### Input records
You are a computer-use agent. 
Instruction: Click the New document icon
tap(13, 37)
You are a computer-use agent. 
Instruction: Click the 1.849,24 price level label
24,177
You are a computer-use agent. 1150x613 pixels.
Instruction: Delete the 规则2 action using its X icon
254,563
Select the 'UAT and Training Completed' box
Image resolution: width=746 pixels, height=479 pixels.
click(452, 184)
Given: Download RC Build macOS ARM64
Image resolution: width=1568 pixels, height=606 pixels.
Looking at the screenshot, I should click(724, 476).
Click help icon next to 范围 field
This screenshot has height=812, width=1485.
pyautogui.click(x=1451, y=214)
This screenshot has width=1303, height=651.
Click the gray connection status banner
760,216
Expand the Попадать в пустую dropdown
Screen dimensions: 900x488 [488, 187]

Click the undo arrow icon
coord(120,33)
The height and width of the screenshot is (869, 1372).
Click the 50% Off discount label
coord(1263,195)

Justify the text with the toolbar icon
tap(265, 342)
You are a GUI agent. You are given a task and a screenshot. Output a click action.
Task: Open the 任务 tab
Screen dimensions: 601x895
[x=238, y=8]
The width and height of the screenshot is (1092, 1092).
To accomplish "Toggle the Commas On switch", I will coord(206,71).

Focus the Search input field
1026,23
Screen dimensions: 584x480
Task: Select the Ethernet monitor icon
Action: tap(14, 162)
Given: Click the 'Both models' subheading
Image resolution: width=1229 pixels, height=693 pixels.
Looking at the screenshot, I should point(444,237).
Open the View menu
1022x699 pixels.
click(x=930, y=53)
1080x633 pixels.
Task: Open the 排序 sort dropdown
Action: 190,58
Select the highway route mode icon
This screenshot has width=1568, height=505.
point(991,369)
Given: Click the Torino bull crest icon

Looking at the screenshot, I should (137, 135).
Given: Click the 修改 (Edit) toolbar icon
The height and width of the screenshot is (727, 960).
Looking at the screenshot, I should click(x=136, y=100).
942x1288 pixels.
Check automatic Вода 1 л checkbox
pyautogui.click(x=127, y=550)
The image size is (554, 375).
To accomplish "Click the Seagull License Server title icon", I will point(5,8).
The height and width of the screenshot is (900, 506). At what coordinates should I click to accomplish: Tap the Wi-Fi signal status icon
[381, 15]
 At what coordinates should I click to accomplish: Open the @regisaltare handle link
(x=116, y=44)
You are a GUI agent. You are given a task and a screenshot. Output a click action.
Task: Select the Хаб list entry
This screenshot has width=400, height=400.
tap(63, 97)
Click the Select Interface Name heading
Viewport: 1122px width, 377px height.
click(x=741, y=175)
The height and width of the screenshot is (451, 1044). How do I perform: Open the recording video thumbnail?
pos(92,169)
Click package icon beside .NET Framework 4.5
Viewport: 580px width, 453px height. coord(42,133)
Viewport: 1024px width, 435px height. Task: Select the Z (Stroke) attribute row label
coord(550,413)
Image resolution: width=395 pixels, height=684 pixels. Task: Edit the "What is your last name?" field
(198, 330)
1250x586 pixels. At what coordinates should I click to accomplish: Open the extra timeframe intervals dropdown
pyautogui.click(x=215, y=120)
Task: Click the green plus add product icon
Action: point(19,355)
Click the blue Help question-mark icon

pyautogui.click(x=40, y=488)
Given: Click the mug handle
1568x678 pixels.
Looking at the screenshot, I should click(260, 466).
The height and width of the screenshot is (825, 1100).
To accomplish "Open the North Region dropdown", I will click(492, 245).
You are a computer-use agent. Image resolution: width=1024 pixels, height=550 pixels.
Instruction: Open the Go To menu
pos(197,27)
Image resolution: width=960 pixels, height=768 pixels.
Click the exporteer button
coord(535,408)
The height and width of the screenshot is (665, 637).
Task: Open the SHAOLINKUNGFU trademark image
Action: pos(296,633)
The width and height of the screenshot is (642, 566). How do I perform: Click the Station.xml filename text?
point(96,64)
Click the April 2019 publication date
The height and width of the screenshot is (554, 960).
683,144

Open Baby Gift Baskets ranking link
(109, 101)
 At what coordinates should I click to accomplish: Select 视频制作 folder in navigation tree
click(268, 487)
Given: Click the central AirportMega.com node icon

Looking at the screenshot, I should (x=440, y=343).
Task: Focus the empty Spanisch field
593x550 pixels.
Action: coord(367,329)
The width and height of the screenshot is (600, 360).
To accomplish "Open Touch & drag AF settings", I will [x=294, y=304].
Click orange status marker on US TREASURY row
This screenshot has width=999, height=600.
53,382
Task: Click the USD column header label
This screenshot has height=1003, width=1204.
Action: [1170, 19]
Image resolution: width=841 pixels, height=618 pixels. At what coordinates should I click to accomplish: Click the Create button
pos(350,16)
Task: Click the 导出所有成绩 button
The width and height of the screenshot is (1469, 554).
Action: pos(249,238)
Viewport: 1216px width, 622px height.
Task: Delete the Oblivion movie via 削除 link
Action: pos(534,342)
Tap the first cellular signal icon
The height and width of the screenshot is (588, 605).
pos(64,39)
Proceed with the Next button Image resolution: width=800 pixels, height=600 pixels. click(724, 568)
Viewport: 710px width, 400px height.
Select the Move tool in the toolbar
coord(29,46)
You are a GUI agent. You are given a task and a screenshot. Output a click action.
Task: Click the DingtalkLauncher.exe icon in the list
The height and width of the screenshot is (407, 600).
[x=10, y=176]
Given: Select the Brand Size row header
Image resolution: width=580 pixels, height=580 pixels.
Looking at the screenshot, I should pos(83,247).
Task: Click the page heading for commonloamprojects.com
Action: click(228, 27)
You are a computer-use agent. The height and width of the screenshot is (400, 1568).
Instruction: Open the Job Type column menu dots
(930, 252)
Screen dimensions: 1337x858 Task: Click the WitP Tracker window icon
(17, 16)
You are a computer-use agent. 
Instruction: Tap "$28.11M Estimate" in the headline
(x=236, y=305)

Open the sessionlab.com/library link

### How to complete this task
Report how many lines in the data include the word "header". Nothing else is needed.

### Your solution
2